PR102012 - 7 months ago 38

Python Question

I have a calculation that I need to aggregate, but it will not work with GROUPBY in PANDAs. So, I'm stuck with iterating over the groups manually. The groups are defined by 2 fields of 'object' type values, which are essentially the categories.

I think an elegant solution may be to create 2 lists from the unique values in the 2 independent columns with categorical values.

Then create a 'for' loop, and using string values or something, iterate through my PANDAs conditional statement to create a DataFrame; which then eventually does my aggregate calc. This occurs over and over, with only the dataframe with aggregate calculation being kept in memory, with some append of a counter value like '1' to the end of 'df_'. In order to not overwrite each time through the loop. Here is my psuedo code.

`cats1=['blue','yellow','pink']`

cats2=['dog','horse','cow','sheep']

lengths=list(itertools.product(cats1,cats2))

for x,y,z in zip(cats1,cats2,lengths):

df = main_df[ (main_df['col2']==x) & (main_df['col3']==y) ]

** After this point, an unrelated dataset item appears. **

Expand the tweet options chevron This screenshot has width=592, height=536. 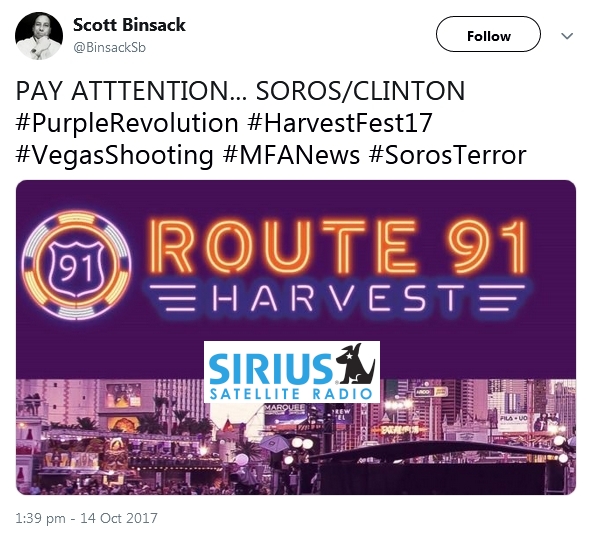point(567,36)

df['aggcalc'] = df['col1'].agg.mean()

locals()['df_{0}'.format(z)] = df

The last line will hopefully create the persistent dataframe based on the number of combinations of 'cats1' and 'cats2'. ie, "df_1", "df_2", etc... Then the "df" in the 1st 2 lines just gets overwritten each time in the 'for' loop. Is this correct thinking?

EDIT..............

Here is a simpler way to look at it.

I want to loop through all possible combinations from 2 independent, varying-length lists. Additionally, I want in each loop to have a 'counter', 'z'. This is the current way to write this and subsequent output:

`for x,y in list(itertools.product(cats1,cats2)):`

print x,y

blue dog

blue horse

blue cow

blue sheep

yellow dog

yellow horse

yellow cow

yellow sheep

pink dog

pink horse

pink cow

pink sheep

How do I add to this output a 'z' variable which will make the output look like

`blue dog 0`

blue horse 1

blue cow 2

blue sheep 3

yellow dog 4

...etc

Answer

The simple answer to your edit is to just use `enumerate`

:

```
for z, (x, y) in enumerate(itertools.product(cats1, cats2)):
print x, y, z
blue dog 0
blue horse 1
blue cow 2
blue sheep 3
yellow dog 4
yellow horse 5
yellow cow 6
yellow sheep 7
pink dog 8
pink horse 9
pink cow 10
pink sheep 11
```

I strongly suspect that you're missing a simpler solution with `groupby`

though, and so I'd recommend posting a new question with dummy data and details of what aggregation you're trying to perform.